Aim of the task >>
Go line by line through the entries below and copy those containing the string "Create".

+++ Entries shown +++

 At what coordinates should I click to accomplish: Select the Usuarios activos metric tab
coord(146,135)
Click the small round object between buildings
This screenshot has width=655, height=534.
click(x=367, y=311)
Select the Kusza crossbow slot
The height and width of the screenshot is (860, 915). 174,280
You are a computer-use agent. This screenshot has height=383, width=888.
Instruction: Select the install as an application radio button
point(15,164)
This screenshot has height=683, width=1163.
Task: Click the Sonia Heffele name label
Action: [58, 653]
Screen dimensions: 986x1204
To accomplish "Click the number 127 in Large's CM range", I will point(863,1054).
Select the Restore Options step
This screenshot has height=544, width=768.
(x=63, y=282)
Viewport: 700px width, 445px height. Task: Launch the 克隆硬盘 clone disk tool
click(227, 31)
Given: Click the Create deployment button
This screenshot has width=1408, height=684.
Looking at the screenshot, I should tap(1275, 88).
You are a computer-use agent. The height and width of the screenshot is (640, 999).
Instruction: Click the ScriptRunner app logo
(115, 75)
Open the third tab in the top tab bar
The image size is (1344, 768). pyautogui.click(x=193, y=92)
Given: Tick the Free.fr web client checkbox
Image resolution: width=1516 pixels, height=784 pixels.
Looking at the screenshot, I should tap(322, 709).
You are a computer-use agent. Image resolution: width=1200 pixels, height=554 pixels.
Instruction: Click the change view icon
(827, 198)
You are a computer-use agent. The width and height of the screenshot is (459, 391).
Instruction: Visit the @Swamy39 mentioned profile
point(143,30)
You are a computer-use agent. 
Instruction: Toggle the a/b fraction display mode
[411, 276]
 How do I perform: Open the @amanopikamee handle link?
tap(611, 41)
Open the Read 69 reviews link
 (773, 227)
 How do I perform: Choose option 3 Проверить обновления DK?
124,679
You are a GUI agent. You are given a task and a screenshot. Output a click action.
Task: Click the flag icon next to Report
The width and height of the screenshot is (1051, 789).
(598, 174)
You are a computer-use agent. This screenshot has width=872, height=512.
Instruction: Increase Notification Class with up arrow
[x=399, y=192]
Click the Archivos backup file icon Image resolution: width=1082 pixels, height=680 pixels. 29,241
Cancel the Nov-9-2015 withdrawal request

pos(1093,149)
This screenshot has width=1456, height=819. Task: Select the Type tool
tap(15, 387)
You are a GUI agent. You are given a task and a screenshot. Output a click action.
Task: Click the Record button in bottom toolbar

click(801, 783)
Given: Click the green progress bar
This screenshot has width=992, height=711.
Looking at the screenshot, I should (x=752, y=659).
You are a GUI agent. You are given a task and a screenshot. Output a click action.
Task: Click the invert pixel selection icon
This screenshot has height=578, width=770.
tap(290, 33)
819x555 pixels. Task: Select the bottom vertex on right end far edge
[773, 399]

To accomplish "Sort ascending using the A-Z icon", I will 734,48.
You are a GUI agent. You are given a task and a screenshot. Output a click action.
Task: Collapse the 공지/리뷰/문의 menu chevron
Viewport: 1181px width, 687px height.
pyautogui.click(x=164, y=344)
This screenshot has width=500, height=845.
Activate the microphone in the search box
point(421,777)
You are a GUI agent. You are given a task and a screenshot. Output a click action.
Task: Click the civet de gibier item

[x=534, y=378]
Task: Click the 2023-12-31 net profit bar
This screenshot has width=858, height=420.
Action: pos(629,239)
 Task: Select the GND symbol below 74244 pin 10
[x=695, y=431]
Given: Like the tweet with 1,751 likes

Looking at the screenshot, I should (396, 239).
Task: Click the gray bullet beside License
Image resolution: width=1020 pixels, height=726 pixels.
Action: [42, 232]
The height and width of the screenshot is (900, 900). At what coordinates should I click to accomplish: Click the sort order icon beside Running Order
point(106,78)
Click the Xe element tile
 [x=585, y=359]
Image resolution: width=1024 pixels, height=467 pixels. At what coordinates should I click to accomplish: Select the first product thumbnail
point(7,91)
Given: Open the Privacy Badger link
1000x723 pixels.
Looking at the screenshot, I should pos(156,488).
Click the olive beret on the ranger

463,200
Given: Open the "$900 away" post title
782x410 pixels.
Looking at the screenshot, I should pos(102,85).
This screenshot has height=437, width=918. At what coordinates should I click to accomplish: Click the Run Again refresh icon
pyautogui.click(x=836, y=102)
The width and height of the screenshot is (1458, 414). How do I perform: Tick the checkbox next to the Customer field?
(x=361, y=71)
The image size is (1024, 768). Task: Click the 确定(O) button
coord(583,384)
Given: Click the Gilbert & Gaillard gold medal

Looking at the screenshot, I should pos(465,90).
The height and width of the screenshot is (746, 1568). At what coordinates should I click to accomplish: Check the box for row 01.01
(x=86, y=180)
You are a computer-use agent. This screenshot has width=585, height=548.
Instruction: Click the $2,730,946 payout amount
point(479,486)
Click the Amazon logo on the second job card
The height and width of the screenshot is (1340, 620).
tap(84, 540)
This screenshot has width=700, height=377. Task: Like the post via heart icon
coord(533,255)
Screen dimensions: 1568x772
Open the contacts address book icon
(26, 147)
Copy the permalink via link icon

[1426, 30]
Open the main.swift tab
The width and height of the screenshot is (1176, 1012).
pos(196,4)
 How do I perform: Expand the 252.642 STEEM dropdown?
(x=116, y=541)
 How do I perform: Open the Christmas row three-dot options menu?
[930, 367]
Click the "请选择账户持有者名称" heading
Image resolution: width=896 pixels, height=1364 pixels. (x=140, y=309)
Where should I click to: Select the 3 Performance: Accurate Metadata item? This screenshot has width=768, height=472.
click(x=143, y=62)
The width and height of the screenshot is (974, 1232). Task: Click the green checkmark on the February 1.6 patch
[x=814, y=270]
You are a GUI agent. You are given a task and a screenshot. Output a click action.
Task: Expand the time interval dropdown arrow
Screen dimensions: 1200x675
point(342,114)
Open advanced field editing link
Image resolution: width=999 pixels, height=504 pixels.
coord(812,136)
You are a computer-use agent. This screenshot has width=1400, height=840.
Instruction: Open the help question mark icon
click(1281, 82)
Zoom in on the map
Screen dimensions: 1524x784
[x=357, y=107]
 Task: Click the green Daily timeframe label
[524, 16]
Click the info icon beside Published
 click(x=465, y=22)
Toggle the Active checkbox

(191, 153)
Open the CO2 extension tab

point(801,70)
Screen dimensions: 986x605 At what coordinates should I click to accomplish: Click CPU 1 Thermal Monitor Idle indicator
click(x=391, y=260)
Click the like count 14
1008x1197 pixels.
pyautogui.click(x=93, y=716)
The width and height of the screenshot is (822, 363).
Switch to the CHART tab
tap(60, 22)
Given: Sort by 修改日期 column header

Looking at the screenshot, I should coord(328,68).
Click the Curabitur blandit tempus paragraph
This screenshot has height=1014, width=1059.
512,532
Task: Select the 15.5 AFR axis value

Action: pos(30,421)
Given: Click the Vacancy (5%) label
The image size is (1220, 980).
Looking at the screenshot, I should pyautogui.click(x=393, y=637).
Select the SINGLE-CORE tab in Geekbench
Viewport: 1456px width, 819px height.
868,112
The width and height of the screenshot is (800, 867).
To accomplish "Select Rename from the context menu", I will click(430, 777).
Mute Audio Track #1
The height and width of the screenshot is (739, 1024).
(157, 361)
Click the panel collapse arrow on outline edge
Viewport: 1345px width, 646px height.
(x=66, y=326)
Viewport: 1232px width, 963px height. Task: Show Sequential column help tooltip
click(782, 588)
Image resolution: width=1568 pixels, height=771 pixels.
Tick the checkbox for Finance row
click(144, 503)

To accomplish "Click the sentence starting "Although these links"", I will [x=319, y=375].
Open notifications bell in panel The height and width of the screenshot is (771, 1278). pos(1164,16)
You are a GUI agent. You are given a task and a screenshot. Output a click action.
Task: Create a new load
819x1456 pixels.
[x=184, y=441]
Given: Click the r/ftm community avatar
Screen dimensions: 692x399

+++

Output below >>
Given: Click the Create deployment button
Task: Create a new load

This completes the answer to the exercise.